Write out, word for word, every line from the one where "CORS CDN (79, 1727)" occurs to the final line of the entries, and nothing beyond them.

[[ INFORMATION SUPPLIED, beginning ]]

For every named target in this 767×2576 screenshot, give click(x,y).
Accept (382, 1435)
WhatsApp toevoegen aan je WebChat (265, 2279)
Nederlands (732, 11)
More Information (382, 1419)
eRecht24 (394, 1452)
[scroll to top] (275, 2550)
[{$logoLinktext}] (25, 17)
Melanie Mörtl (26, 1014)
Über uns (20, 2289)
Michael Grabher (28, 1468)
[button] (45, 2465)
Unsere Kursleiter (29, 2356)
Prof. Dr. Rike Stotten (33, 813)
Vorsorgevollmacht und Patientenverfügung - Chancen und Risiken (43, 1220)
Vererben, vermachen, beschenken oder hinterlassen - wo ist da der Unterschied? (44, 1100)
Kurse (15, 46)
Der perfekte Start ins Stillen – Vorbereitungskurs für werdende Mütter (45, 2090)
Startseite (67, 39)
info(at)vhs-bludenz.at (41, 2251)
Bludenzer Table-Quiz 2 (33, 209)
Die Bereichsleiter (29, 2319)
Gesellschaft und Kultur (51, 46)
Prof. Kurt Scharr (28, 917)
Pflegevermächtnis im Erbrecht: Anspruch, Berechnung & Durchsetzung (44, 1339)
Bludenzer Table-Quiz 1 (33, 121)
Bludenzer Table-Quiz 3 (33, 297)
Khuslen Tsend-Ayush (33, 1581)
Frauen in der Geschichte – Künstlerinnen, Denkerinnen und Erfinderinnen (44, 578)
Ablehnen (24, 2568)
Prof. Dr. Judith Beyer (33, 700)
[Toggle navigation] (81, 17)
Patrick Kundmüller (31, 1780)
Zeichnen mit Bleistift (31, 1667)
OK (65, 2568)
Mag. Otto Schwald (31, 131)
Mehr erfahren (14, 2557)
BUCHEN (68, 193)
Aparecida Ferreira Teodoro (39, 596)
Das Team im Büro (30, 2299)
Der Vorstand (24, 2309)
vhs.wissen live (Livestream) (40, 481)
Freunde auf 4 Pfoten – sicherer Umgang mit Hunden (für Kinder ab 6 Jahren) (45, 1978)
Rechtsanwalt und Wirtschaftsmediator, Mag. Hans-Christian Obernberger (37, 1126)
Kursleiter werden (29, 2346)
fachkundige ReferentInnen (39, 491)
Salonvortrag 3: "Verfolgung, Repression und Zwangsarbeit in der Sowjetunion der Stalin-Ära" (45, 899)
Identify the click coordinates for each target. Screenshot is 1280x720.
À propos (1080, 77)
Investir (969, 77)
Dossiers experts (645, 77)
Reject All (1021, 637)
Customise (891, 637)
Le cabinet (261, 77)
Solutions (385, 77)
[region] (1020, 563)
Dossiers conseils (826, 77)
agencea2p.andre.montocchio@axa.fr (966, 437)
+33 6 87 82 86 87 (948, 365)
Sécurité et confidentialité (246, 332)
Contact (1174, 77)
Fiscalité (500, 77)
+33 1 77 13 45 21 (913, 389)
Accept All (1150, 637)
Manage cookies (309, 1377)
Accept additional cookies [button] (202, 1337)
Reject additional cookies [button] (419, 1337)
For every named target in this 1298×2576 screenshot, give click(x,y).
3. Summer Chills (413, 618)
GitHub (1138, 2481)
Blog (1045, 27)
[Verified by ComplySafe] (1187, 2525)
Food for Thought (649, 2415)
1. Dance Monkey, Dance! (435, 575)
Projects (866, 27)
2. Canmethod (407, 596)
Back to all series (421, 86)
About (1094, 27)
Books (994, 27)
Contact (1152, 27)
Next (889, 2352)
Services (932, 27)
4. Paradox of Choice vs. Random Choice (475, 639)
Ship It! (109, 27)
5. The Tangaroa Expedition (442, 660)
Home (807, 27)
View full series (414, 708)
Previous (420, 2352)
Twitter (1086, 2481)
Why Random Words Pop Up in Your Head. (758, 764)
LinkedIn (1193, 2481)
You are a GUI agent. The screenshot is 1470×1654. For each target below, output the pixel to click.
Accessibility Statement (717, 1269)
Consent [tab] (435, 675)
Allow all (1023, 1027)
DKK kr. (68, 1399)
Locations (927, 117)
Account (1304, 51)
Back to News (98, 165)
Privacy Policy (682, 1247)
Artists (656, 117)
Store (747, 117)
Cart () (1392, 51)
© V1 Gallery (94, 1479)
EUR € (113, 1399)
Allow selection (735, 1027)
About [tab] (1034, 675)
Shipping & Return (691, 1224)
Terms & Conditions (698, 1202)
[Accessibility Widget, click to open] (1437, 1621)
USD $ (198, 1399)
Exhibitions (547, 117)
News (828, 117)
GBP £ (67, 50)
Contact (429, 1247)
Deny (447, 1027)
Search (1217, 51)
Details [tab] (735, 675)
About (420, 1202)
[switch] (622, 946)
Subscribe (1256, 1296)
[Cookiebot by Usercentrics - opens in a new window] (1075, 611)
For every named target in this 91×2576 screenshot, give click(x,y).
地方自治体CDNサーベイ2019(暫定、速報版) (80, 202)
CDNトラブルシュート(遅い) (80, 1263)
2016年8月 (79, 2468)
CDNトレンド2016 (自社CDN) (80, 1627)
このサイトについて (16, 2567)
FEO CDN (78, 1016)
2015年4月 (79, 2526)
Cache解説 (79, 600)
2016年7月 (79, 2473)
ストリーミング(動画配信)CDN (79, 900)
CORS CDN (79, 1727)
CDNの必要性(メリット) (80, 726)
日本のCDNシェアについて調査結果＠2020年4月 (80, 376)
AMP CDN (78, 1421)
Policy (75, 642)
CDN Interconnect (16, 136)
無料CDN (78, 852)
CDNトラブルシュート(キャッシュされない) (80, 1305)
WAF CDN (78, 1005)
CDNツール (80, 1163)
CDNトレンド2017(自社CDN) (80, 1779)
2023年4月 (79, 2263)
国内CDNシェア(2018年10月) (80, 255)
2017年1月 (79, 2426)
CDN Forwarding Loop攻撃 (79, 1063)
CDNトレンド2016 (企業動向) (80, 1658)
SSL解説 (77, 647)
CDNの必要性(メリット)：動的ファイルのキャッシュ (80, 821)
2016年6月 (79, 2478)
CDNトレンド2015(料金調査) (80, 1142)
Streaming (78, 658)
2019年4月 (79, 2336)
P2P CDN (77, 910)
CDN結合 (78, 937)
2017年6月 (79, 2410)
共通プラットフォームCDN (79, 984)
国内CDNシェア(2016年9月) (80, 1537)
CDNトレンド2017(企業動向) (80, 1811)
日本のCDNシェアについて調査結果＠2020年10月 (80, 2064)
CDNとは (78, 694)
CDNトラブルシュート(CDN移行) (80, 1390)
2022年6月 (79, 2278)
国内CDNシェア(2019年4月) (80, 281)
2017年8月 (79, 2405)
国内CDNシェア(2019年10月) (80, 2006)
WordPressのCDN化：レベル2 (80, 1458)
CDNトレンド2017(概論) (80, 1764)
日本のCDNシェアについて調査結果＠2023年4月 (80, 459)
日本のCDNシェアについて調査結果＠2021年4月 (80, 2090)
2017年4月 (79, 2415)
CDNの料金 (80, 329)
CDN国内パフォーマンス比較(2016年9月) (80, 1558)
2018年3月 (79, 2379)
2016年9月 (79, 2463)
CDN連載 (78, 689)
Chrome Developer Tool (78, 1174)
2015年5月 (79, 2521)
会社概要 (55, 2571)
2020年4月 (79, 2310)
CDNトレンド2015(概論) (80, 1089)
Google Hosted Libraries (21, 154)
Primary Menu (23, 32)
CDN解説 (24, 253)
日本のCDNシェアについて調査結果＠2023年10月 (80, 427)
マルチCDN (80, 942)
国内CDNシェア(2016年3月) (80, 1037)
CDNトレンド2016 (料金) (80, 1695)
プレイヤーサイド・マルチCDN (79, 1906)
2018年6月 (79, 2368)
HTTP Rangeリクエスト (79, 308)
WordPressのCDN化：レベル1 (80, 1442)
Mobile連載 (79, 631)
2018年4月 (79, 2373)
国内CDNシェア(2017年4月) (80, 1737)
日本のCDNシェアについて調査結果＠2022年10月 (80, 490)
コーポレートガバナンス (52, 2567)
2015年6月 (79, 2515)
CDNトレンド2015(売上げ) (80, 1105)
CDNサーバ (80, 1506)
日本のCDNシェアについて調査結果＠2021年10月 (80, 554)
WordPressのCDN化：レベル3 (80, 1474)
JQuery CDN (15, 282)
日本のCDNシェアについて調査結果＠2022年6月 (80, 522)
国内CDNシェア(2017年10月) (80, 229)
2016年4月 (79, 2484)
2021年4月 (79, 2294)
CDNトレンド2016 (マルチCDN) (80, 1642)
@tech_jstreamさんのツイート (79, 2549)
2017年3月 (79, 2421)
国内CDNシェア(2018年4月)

[[ INFORMATION SUPPLIED, end ]]

• [YOUR RESPONSE]
CORS CDN (79, 1727)
CDNの必要性(メリット) (80, 726)
日本のCDNシェアについて調査結果＠2020年4月 (80, 376)
AMP CDN (78, 1421)
Policy (75, 642)
CDN Interconnect (16, 136)
無料CDN (78, 852)
CDNトラブルシュート(キャッシュされない) (80, 1305)
WAF CDN (78, 1005)
CDNツール (80, 1163)
CDNトレンド2017(自社CDN) (80, 1779)
2023年4月 (79, 2263)
国内CDNシェア(2018年10月) (80, 255)
2017年1月 (79, 2426)
CDN Forwarding Loop攻撃 (79, 1063)
CDNトレンド2016 (企業動向) (80, 1658)
SSL解説 (77, 647)
CDNの必要性(メリット)：動的ファイルのキャッシュ (80, 821)
2016年6月 (79, 2478)
CDNトレンド2015(料金調査) (80, 1142)
Streaming (78, 658)
2019年4月 (79, 2336)
P2P CDN (77, 910)
CDN結合 (78, 937)
2017年6月 (79, 2410)
共通プラットフォームCDN (79, 984)
国内CDNシェア(2016年9月) (80, 1537)
CDNトレンド2017(企業動向) (80, 1811)
日本のCDNシェアについて調査結果＠2020年10月 (80, 2064)
CDNとは (78, 694)
CDNトラブルシュート(CDN移行) (80, 1390)
2022年6月 (79, 2278)
国内CDNシェア(2019年4月) (80, 281)
2017年8月 (79, 2405)
国内CDNシェア(2019年10月) (80, 2006)
WordPressのCDN化：レベル2 (80, 1458)
CDNトレンド2017(概論) (80, 1764)
日本のCDNシェアについて調査結果＠2023年4月 (80, 459)
日本のCDNシェアについて調査結果＠2021年4月 (80, 2090)
2017年4月 (79, 2415)
CDNの料金 (80, 329)
CDN国内パフォーマンス比較(2016年9月) (80, 1558)
2018年3月 (79, 2379)
2016年9月 (79, 2463)
CDN連載 (78, 689)
Chrome Developer Tool (78, 1174)
2015年5月 (79, 2521)
会社概要 (55, 2571)
2020年4月 (79, 2310)
CDNトレンド2015(概論) (80, 1089)
Google Hosted Libraries (21, 154)
Primary Menu (23, 32)
CDN解説 (24, 253)
日本のCDNシェアについて調査結果＠2023年10月 (80, 427)
マルチCDN (80, 942)
国内CDNシェア(2016年3月) (80, 1037)
CDNトレンド2016 (料金) (80, 1695)
プレイヤーサイド・マルチCDN (79, 1906)
2018年6月 (79, 2368)
HTTP Rangeリクエスト (79, 308)
WordPressのCDN化：レベル1 (80, 1442)
Mobile連載 (79, 631)
2018年4月 (79, 2373)
国内CDNシェア(2017年4月) (80, 1737)
日本のCDNシェアについて調査結果＠2022年10月 (80, 490)
コーポレートガバナンス (52, 2567)
2015年6月 (79, 2515)
CDNトレンド2015(売上げ) (80, 1105)
CDNサーバ (80, 1506)
日本のCDNシェアについて調査結果＠2021年10月 (80, 554)
WordPressのCDN化：レベル3 (80, 1474)
JQuery CDN (15, 282)
日本のCDNシェアについて調査結果＠2022年6月 (80, 522)
国内CDNシェア(2017年10月) (80, 229)
2016年4月 (79, 2484)
2021年4月 (79, 2294)
CDNトレンド2016 (マルチCDN) (80, 1642)
@tech_jstreamさんのツイート (79, 2549)
2017年3月 (79, 2421)
国内CDNシェア(2018年4月)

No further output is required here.